Ciò conduce all’altra questione importante che questo verdetto pone: quella relativa alle ricadute sulle presidenziali 2024. È certo che Trump, i suoi principali collaboratori e il partito accuseranno democratici e giudici di aver scatenato la più orrenda caccia alle streghe della storia americana. Si tratta di “un giorno di vergogna nella storia americana”, ha affermato lo speaker repubblicano della Camera, Mike Johnson. Per il numero due del Gop all’assemblea, Steve Scalise, questo giudizio “trasforma gli Stati Uniti in una repubblica delle banane”. “Nessuno a New York, se non Donald Trump, sarebbe mai stato condannato con prove come queste” sostiene Andy McCarthy, analista legale di Fox News, la tv del trumpismo. “I democratici sono degli stalinisti e rivelano il loro disprezzo per la democrazia americana”, accusa Steven Cheung, direttore della comunicazione di Trump.
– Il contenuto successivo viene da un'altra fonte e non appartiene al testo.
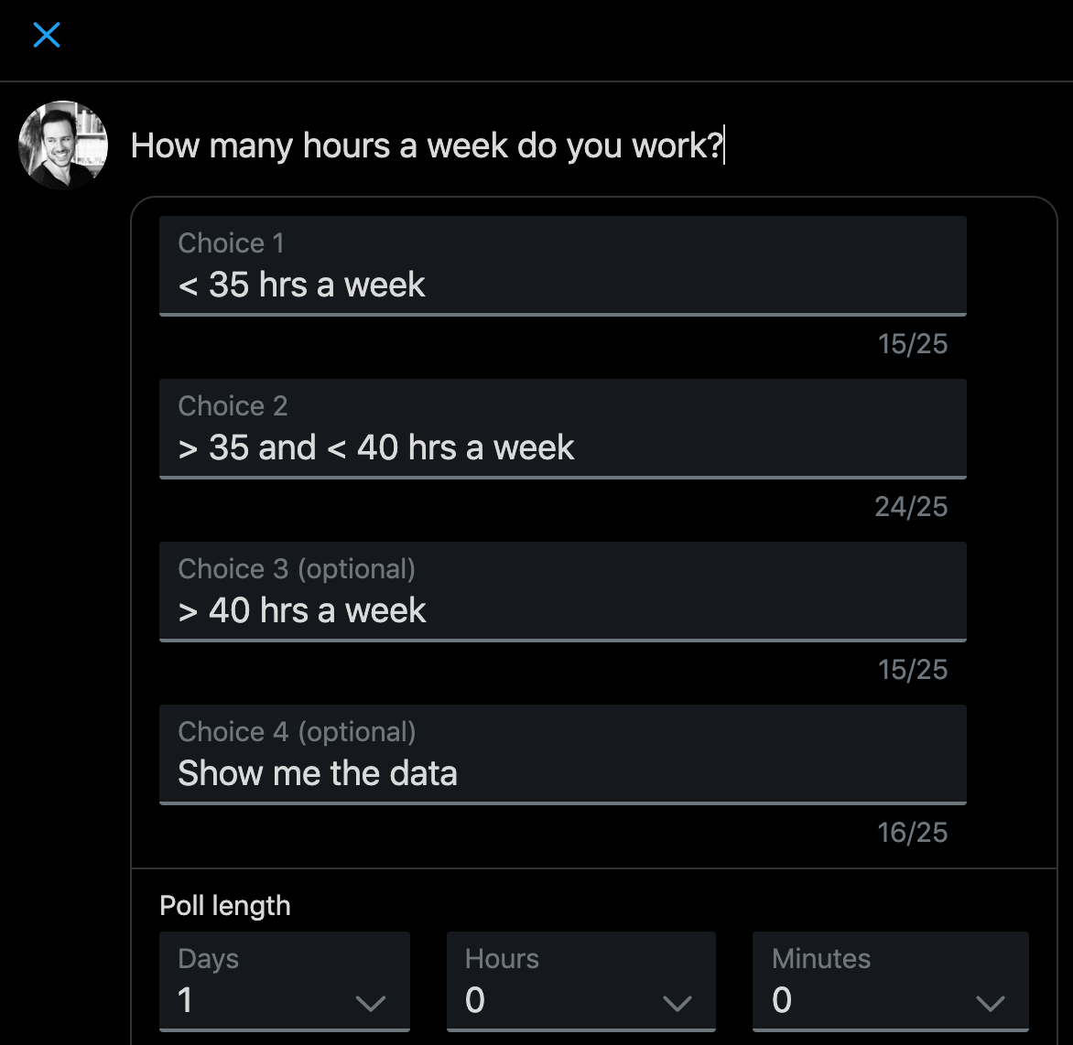The width and height of the screenshot is (1073, 1045).
Task: Open the Hours dropdown
Action: (x=581, y=981)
E Tucker Carlson, uno dei giornalisti di destra più noti d’America, parla della “fine del sistema giudiziario che un tempo era il più equo del mondo”.
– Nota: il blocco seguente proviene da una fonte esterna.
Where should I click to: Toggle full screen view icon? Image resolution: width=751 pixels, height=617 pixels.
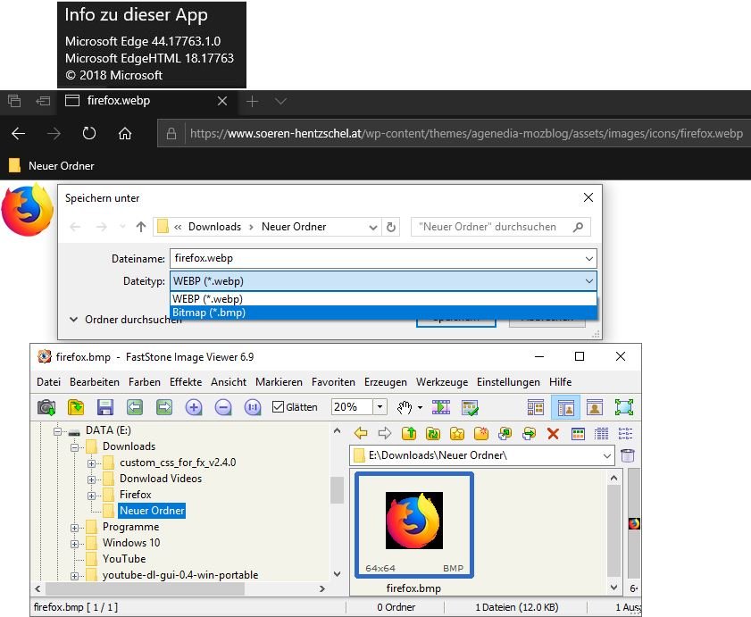point(623,407)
“La vera sentenza ci sarà il 5 novembre e sarà quella popolare” ha detto Trump fuori del tribunale, dopo il verdetto. Nessun dubbio quindi che in ogni suo comizio, da qui al giorno del voto, risuonerà la stessa accusa: quella di aver cercato di farlo fuori con mezzi illeciti. È un’accusa che renderà appunto ancora più esplosivo il clima di queste presidenziali, alimentando ogni tipo di fake news. Un’anticipazione l’abbiamo avuta quando i 12 giurati non avevano ancora pronunciato il loro verdetto; John Roberts, anchor di Fox News, ha postato su X un commento in cui scrive che “il giudice Merchan ha appena detto ai giurati che non hanno bisogno dell’unanimità per ottenere un verdetto di condanna”. Non era vero, Merchan aveva detto ai giurati l’esatto contrario, e cioè che l’unanimità dei 12 membri della giuria era necessaria, sia in caso di condanna sia di assoluzione.
Nel giro di pochi minuti, Roberts è tornato sulla questione, cercando di chiarire il suo pensiero. Inutilmente. Il suo post era già stato visto da quasi sei milioni di persone, rilanciato da Steve Bannon, interpretato come la prova della caccia alle streghe contro il tycoon. L’indignazione si è subito mescolata ad aperte minacce al giudice Merchan. Su Gab, sito molto popolare tra la destra USA, qualcuno ha scritto “Mi dicono che succedono brutte cose ai giudici nei vialetti di accesso alle loro case”. Lo stesso Trump ha colto al volo l’occasione, scrivendo sul suo social Truth: “È RIDICOLO, ANTICOSTITUZIONALE, ANTIAMERICANO che il giudice Merchan non chieda una decisione unanime per le false accuse contro di me”. Una bufala totale è quindi rapidamente diventata verità assoluta per il popolo trumpiano. E si tratta solo di un assaggio di quanto succederà nei prossimi mesi. Se è infatti difficile prevedere gli effetti che la sentenza avrà sul risultato finale delle elezioni, una cosa è certa sin da ora: la decisione dei 12 giudici di New York dà a queste presidenziali un valore che nessuna elezione del passato ha avuto. Sul voto del 5 novembre rischia di abbattersi una carica di odio e di follia tali da mettere a rischio gli equilibri istituzionali e politici americani.